TASK: Look through the listing below and work out how many of its lines hold the word "Penkkarikarkit". Give only the number.

DATA PROVIDED: Begin

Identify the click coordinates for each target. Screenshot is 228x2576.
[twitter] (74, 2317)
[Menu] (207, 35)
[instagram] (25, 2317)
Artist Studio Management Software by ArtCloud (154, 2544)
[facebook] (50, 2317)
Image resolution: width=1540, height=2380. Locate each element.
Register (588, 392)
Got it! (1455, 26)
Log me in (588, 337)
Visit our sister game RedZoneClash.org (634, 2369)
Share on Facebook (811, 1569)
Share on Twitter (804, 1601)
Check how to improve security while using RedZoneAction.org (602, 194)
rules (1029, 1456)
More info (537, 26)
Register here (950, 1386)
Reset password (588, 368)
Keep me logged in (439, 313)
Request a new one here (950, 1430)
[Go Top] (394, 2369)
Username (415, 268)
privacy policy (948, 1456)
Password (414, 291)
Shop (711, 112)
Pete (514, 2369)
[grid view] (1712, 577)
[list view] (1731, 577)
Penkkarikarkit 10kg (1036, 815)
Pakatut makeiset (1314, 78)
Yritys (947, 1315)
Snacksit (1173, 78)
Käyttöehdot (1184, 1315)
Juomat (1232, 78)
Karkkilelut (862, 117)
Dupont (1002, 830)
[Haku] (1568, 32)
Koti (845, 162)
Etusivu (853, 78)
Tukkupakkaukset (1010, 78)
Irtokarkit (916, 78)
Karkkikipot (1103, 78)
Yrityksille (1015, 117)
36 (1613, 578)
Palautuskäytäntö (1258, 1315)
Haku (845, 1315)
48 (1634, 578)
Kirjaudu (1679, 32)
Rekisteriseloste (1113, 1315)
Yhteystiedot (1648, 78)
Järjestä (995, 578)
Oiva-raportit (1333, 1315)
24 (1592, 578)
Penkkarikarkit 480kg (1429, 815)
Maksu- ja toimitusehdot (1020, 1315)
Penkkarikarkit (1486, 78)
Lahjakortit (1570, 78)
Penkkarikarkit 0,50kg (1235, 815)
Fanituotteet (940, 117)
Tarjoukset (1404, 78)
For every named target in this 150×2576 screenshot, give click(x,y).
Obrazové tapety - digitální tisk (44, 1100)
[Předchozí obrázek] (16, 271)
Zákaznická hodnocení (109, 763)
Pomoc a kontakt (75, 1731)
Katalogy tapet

DATA PROVIDED: End

WRITTEN ANSWER: 4